Hon Hai Precision Industry Co (鴻海精密), the world’s largest contract electronics maker, said on Saturday its operating margin for the first quarter of this year on a consolidated basis fell to 1.7 percent from 3.7 percent year-on-year amid rising operating costs.
Market observers said Hon Hai shouldered higher operating expenses largely because of wage hikes in its production facilities in China.
They also cited high costs as a reason for Hon Hai to relocate its production to China’s interior to, cities such as Zhengzhou in Henan Province, and away from the costal city Shenzhen, where employers have witnessed sharp increases in wages.
The analysts added that the company’s shrinking operating profits showed that contract electronics firms such as Hon Hai, which manufacturers iPhones and iPads for Apple Inc, are facing increasing challenges in maintaining their profitability amid fierce competition.
In the first quarter, Hon Hai’s consolidated net profits dropped 19.9 percent from a year earlier to NT$14.4 billion (US$500 million) on sales of NT$729.26 billion, which is actually a 34 percent increase from a year earlier.
The company’s earnings per share on a consolidated basis stood at NT$1.49 in the first quarter.
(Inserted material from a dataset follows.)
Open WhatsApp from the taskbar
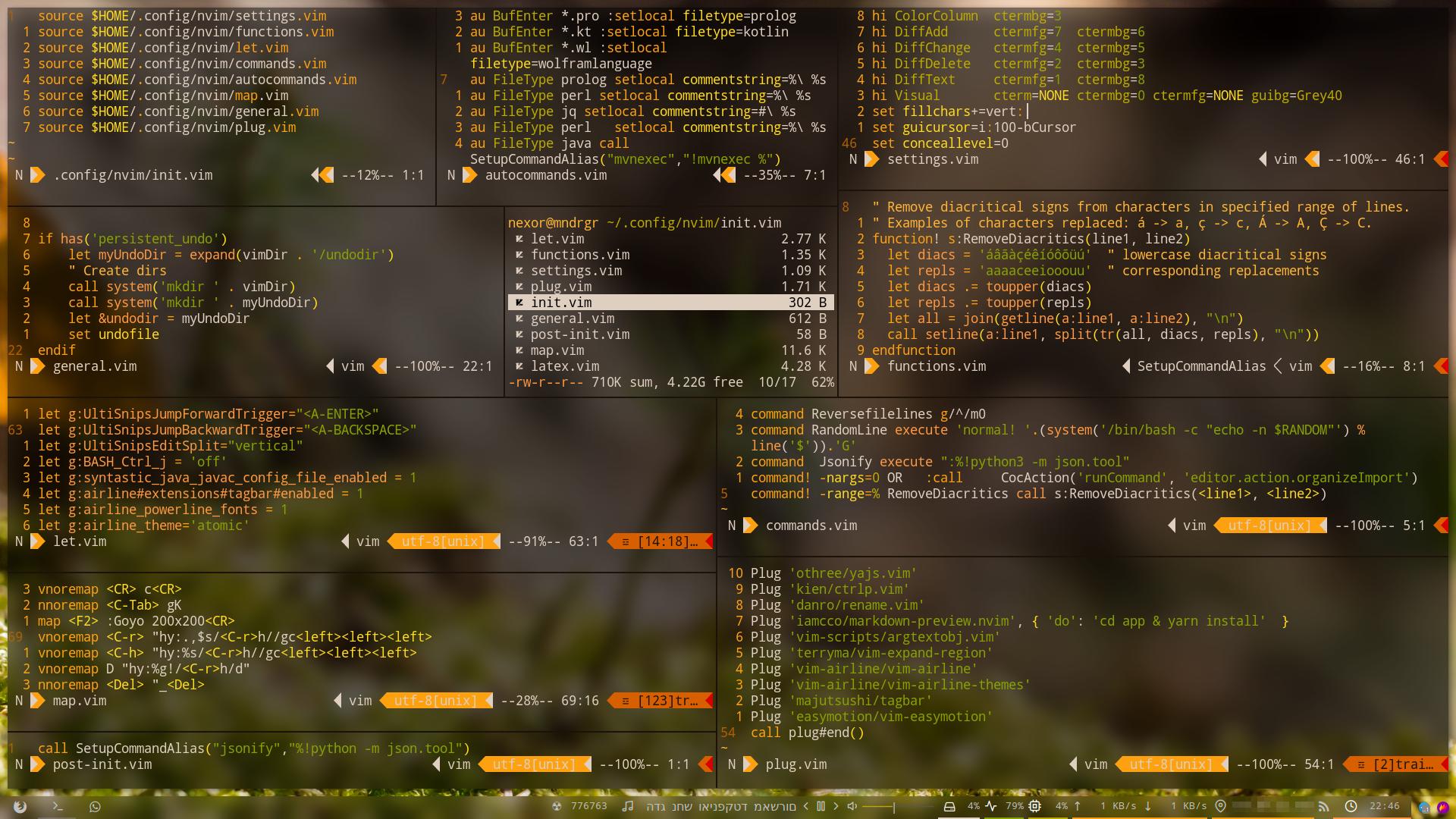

During the same period, Hon Hai’s gross margin fell to 7.25 percent from the 8.7 percent recorded in the corresponding period of last year.
In related news, Hon Hai said it was in talks with authorities in Brazil. The company wants to gain a foothold in the Latin American country, a move the market believes is aimed at expanding the scale of contract manufacturing services for Apple to boost profit margins.